Agriculturists will gain nothing from my present performance - disappointed by Trollope's Orley Farm

France, check; Spanish, check.  Back to England for a while.

Some time ago I promised Rohan Maitzen a three-part series on manuring techniques in Anthony Trollope’s Orley Farm (1861-2) but that was just a joke – you can’t hold me to that!  And anyway, here is how Trollope begins the novel, with an assurance to the suspicious reader:

I say so much at commencing in order that I may have an opportunity of explaining that this book of mine will not be devoted in any special way to rural delights.  The name might lead to the idea that new precepts were to be given, in the pleasant guise of a novel, as to cream-cheeses, pigs with small bones, wheat sown in drills, or artificial manure.  No such aspirations are mine.  I make no attempts in that line, and declare at once that agriculturists will gain nothing from my present performance.  (Ch.
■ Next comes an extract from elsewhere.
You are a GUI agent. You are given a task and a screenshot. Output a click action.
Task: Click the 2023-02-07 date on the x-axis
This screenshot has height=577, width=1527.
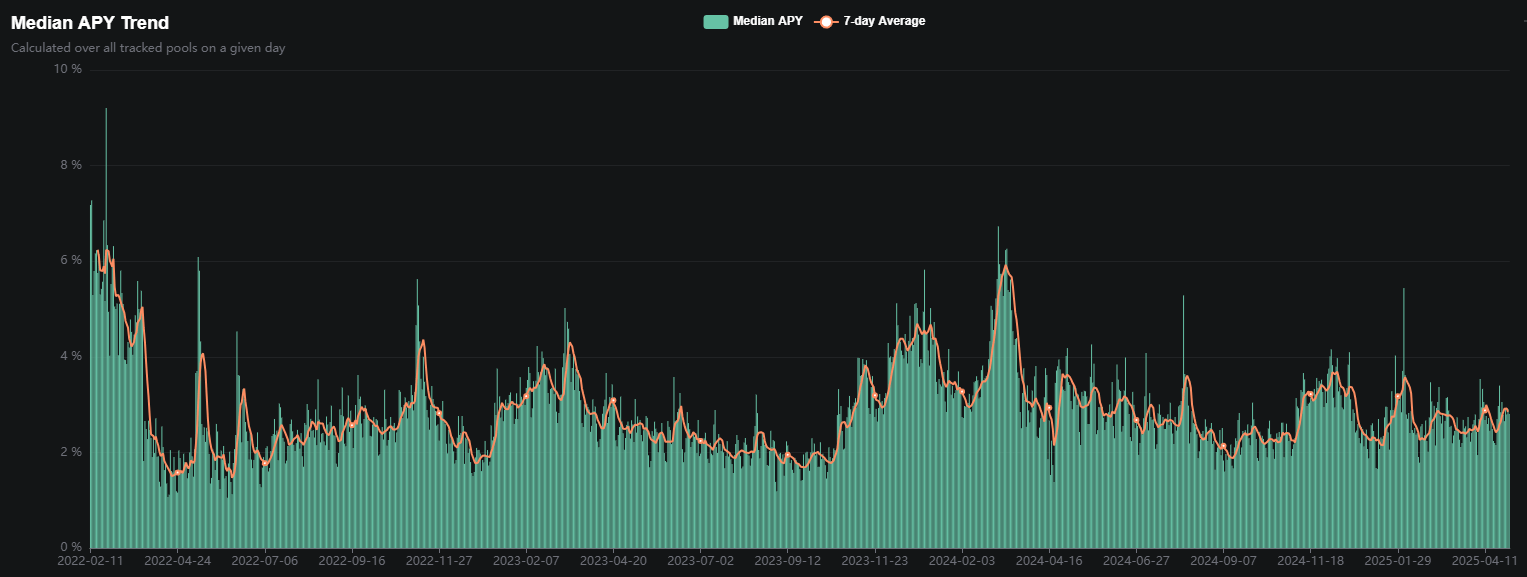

I)

So an opportunity has been missed here, but by Trollope, not by me.  If anyone knows of a good Victorian novel about cream-cheeses and small-boned pigs, please let me know.  As it is, Orley Farm may well hold the Victorian novel record for the use of the word “guano” (fifteen occurrences).*  No mention of mummified cats as fertilizer at all.  Oh well.

Instead, Orley Farm is a legal – I was about to say thriller.  Ha ha ha ha!  No, that is the wrong word.  Orley Farm climaxes in a trial, and Trollope creates a reasonable amount of tension about the result, although it was clear enough that one verdict was ethically more interesting than another, and Orley Farm, like every Trollope novel I know, is fundamentally an exploration of an ethical problem.  Or several, really, all spun out from the one that kicks it off, a dispute over an inherited property.

When the novel is not about property it is about love and marriage.  Somewhere, long ago, I read an anecdote in which Trollope, descending to breakfast, declares that he has just written his fiftieth proposal scene.  Perhaps I should replace “fiftieth” with “Xth,” where X is some absurdly high number.  Not as absurd as I thought, though, since Orley Farm alone contains six (6) marriage proposals!  One is purely comic; one is necessary to the plot and meaning of the novel.  One pair of proposals, both to the young romantic heroine, I am apparently supposed to care about (I do not, not much); the final pair, again to one woman, serve as ironic counterweights.  Orley Farm is a standard 20 part Victorian serial, 835 pages in the Oxford edition I read, which meant I got a marriage proposal every 140 pages or so, which was plenty for me.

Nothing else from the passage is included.